▶ _Given information_
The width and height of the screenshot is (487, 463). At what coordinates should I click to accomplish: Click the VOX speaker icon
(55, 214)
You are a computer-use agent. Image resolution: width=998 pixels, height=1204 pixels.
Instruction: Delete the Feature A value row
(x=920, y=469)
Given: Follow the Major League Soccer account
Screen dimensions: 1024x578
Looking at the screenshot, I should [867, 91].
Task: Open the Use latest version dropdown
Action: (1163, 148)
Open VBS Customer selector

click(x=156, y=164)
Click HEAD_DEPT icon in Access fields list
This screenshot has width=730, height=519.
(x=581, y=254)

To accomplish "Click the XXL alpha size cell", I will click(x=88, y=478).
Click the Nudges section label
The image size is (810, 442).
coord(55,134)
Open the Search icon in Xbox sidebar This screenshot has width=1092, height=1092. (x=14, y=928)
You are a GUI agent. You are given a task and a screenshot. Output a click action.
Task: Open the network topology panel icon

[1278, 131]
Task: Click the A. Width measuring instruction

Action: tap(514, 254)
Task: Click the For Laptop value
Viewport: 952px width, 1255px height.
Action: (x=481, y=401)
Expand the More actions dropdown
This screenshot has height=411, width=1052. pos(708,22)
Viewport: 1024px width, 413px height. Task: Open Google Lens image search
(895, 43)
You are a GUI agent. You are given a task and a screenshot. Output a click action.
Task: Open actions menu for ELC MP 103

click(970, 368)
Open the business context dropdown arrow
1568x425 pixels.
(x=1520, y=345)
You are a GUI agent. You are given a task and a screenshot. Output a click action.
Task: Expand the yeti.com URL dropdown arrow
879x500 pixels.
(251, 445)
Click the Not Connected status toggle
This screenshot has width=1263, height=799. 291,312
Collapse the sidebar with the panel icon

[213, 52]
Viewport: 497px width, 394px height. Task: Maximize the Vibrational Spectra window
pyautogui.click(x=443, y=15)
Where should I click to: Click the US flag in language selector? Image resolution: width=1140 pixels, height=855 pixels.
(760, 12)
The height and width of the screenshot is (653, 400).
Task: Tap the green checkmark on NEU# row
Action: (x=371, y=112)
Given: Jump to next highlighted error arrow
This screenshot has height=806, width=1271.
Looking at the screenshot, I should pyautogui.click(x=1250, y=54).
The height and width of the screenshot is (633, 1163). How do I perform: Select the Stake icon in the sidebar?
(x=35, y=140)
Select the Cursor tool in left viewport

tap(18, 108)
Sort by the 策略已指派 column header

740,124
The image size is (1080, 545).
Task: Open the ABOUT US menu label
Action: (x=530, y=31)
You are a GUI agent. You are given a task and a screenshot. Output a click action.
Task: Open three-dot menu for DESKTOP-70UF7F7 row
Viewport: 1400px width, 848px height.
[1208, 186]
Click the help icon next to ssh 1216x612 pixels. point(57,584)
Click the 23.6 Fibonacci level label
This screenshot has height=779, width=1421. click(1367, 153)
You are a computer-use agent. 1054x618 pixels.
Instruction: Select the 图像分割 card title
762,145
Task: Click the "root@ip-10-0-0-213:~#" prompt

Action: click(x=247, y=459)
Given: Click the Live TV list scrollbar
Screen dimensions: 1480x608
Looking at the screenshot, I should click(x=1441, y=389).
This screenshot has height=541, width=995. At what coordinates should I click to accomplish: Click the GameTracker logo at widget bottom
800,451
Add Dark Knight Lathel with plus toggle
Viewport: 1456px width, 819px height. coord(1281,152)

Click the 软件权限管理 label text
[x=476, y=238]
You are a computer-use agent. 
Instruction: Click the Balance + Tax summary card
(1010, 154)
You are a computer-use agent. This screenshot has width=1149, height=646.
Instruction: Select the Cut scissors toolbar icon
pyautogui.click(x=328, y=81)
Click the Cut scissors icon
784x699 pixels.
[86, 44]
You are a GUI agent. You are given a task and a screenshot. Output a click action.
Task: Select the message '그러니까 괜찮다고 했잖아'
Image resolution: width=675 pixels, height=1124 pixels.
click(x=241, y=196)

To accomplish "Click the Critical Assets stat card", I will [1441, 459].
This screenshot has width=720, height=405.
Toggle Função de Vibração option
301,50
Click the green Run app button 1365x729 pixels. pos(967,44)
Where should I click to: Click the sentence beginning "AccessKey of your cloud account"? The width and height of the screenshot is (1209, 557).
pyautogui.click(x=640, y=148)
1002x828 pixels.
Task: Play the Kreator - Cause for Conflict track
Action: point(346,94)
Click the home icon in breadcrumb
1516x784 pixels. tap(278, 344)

▶ _Problem to solve_
Every record must be transcribed exactly, with no line skipped.

▶ _Written reply_
The width and height of the screenshot is (487, 463). At what coordinates should I click to accomplish: Click the VOX speaker icon
(55, 214)
You are a computer-use agent. Image resolution: width=998 pixels, height=1204 pixels.
Instruction: Delete the Feature A value row
(x=920, y=469)
Given: Follow the Major League Soccer account
Screen dimensions: 1024x578
Looking at the screenshot, I should [867, 91].
Task: Open the Use latest version dropdown
Action: (1163, 148)
Open VBS Customer selector

click(x=156, y=164)
Click HEAD_DEPT icon in Access fields list
This screenshot has width=730, height=519.
(x=581, y=254)

To accomplish "Click the XXL alpha size cell", I will click(x=88, y=478).
Click the Nudges section label
The image size is (810, 442).
coord(55,134)
Open the Search icon in Xbox sidebar This screenshot has width=1092, height=1092. (x=14, y=928)
You are a GUI agent. You are given a task and a screenshot. Output a click action.
Task: Open the network topology panel icon

[1278, 131]
Task: Click the A. Width measuring instruction

Action: tap(514, 254)
Task: Click the For Laptop value
Viewport: 952px width, 1255px height.
Action: (x=481, y=401)
Expand the More actions dropdown
This screenshot has height=411, width=1052. pos(708,22)
Viewport: 1024px width, 413px height. Task: Open Google Lens image search
(895, 43)
You are a GUI agent. You are given a task and a screenshot. Output a click action.
Task: Open actions menu for ELC MP 103

click(970, 368)
Open the business context dropdown arrow
1568x425 pixels.
(x=1520, y=345)
You are a GUI agent. You are given a task and a screenshot. Output a click action.
Task: Expand the yeti.com URL dropdown arrow
879x500 pixels.
(251, 445)
Click the Not Connected status toggle
This screenshot has width=1263, height=799. 291,312
Collapse the sidebar with the panel icon

[213, 52]
Viewport: 497px width, 394px height. Task: Maximize the Vibrational Spectra window
pyautogui.click(x=443, y=15)
Where should I click to: Click the US flag in language selector? Image resolution: width=1140 pixels, height=855 pixels.
(760, 12)
The height and width of the screenshot is (653, 400).
Task: Tap the green checkmark on NEU# row
Action: (x=371, y=112)
Given: Jump to next highlighted error arrow
This screenshot has height=806, width=1271.
Looking at the screenshot, I should pyautogui.click(x=1250, y=54).
The height and width of the screenshot is (633, 1163). How do I perform: Select the Stake icon in the sidebar?
(x=35, y=140)
Select the Cursor tool in left viewport

tap(18, 108)
Sort by the 策略已指派 column header

740,124
The image size is (1080, 545).
Task: Open the ABOUT US menu label
Action: (x=530, y=31)
You are a GUI agent. You are given a task and a screenshot. Output a click action.
Task: Open three-dot menu for DESKTOP-70UF7F7 row
Viewport: 1400px width, 848px height.
[1208, 186]
Click the help icon next to ssh 1216x612 pixels. point(57,584)
Click the 23.6 Fibonacci level label
This screenshot has height=779, width=1421. click(1367, 153)
You are a computer-use agent. 1054x618 pixels.
Instruction: Select the 图像分割 card title
762,145
Task: Click the "root@ip-10-0-0-213:~#" prompt

Action: click(x=247, y=459)
Given: Click the Live TV list scrollbar
Screen dimensions: 1480x608
Looking at the screenshot, I should click(x=1441, y=389).
This screenshot has height=541, width=995. At what coordinates should I click to accomplish: Click the GameTracker logo at widget bottom
800,451
Add Dark Knight Lathel with plus toggle
Viewport: 1456px width, 819px height. coord(1281,152)

Click the 软件权限管理 label text
[x=476, y=238]
You are a computer-use agent. 
Instruction: Click the Balance + Tax summary card
(1010, 154)
You are a computer-use agent. This screenshot has width=1149, height=646.
Instruction: Select the Cut scissors toolbar icon
pyautogui.click(x=328, y=81)
Click the Cut scissors icon
784x699 pixels.
[86, 44]
You are a GUI agent. You are given a task and a screenshot. Output a click action.
Task: Select the message '그러니까 괜찮다고 했잖아'
Image resolution: width=675 pixels, height=1124 pixels.
click(x=241, y=196)

To accomplish "Click the Critical Assets stat card", I will [1441, 459].
This screenshot has width=720, height=405.
Toggle Função de Vibração option
301,50
Click the green Run app button 1365x729 pixels. pos(967,44)
Where should I click to: Click the sentence beginning "AccessKey of your cloud account"? The width and height of the screenshot is (1209, 557).
pyautogui.click(x=640, y=148)
1002x828 pixels.
Task: Play the Kreator - Cause for Conflict track
Action: point(346,94)
Click the home icon in breadcrumb
1516x784 pixels. tap(278, 344)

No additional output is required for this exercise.